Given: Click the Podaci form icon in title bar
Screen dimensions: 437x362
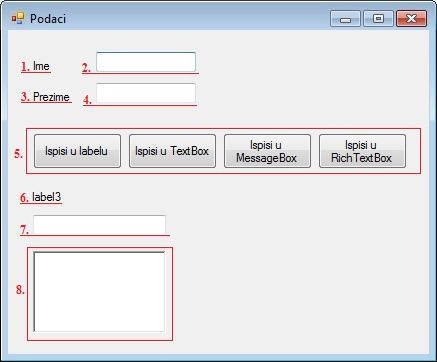Looking at the screenshot, I should click(18, 18).
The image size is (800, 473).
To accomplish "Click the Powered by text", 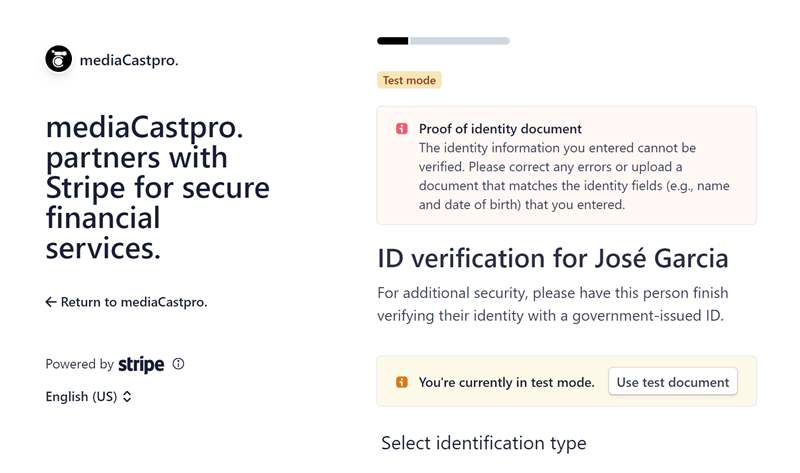I will 80,364.
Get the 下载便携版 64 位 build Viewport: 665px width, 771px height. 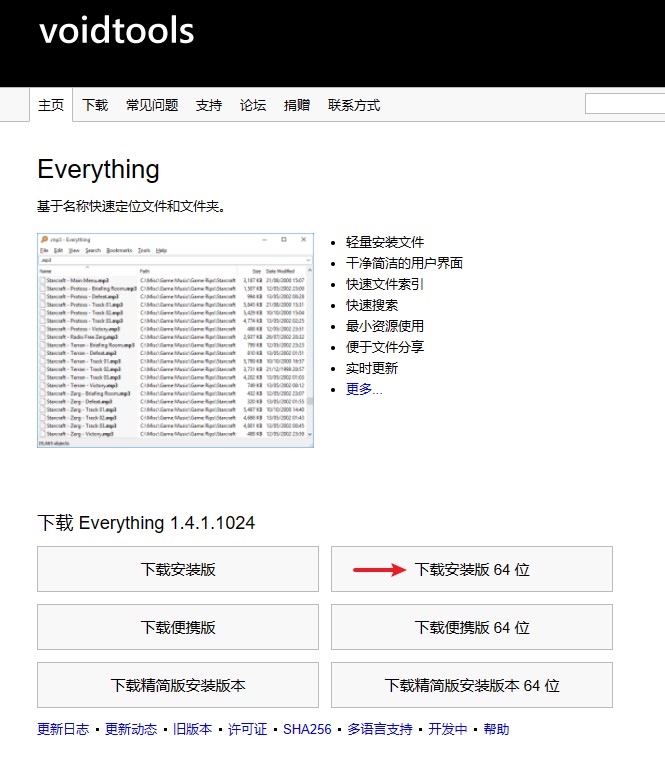click(471, 628)
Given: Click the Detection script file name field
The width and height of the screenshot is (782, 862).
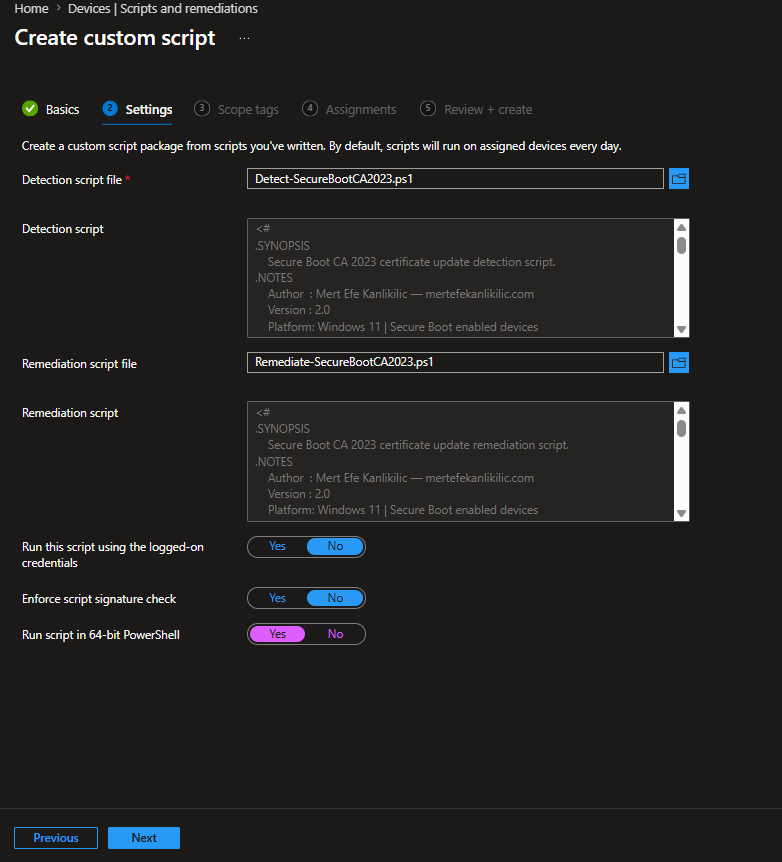Looking at the screenshot, I should [455, 179].
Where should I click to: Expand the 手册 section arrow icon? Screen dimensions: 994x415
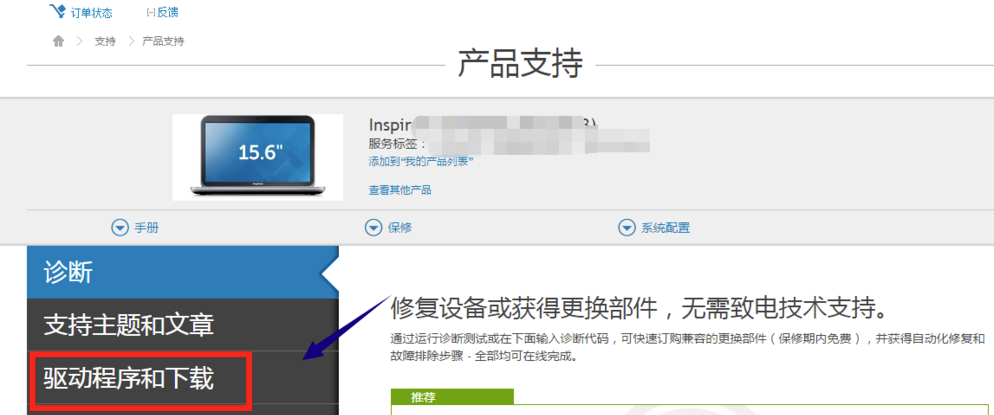pos(120,228)
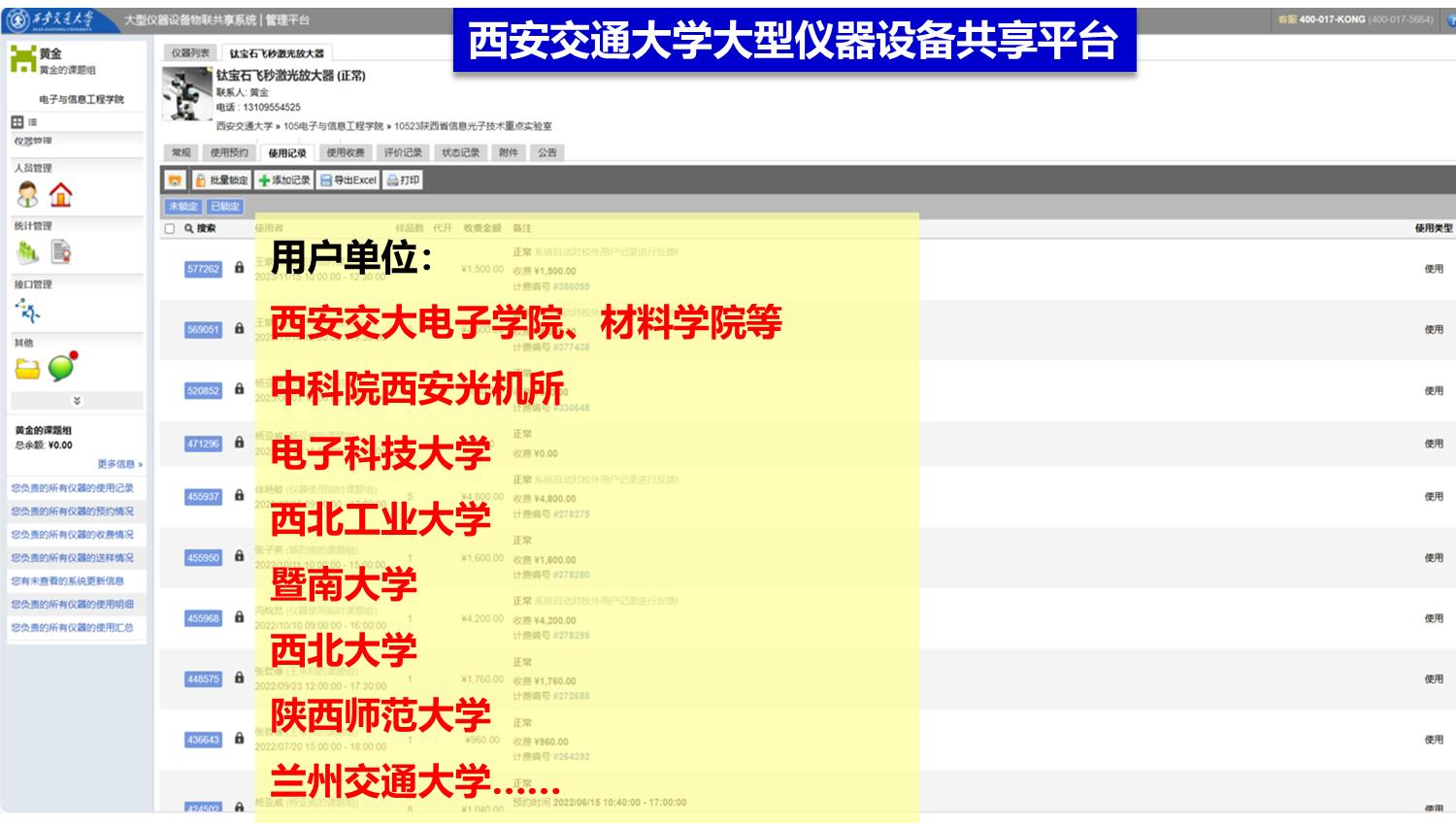Click the certificate document icon under 统计管理
Screen dimensions: 1456x825
(61, 252)
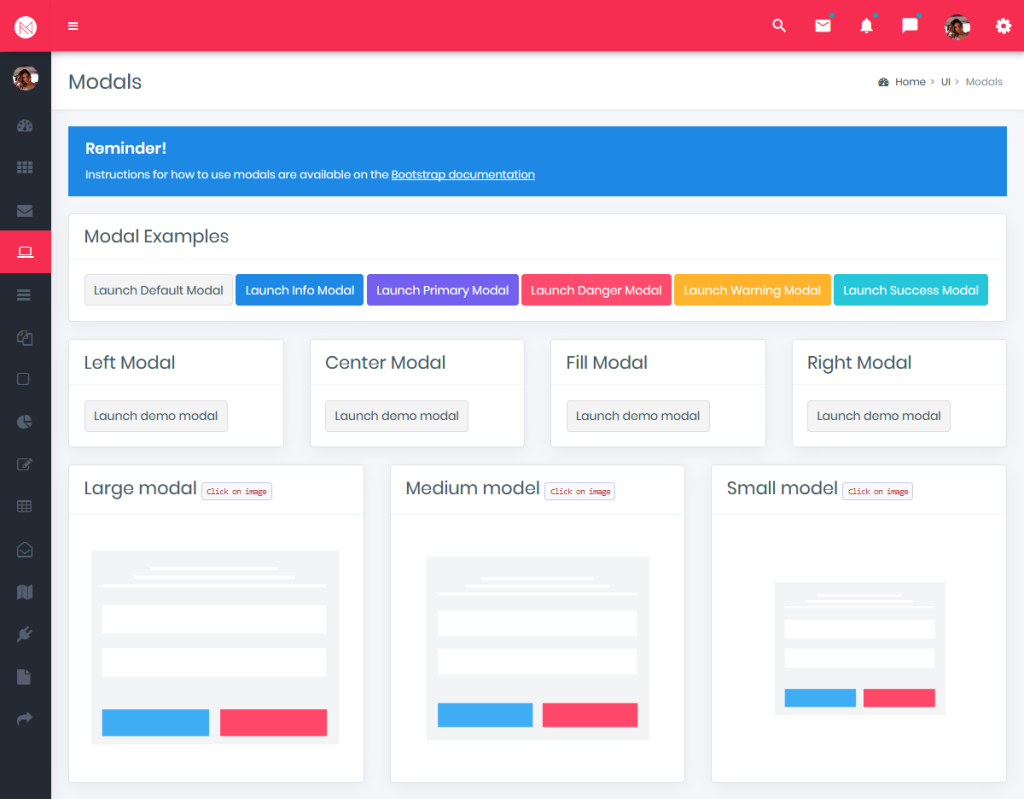The image size is (1024, 799).
Task: Open the mailbox envelope icon in sidebar
Action: [25, 210]
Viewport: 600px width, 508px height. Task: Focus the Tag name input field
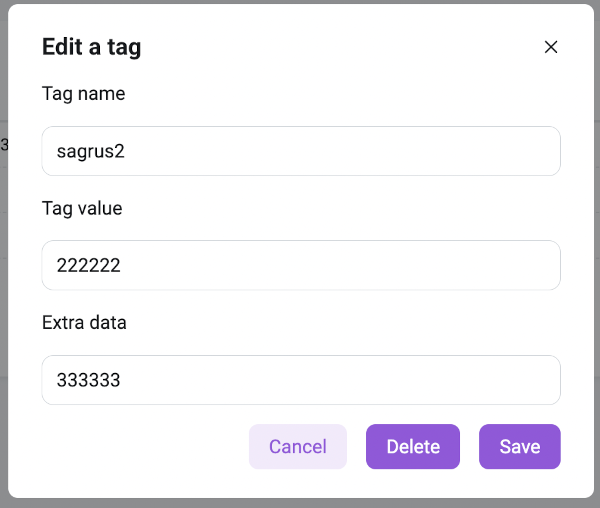300,151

⁂

[Task instructions] Write out again, exactly, each line from the one with "Viewport: 600px width, 508px" to the end of the entries. No pictures go in.

[Solution to the exercise]
Viewport: 600px width, 508px height. Task: Focus the Tag name input field
300,151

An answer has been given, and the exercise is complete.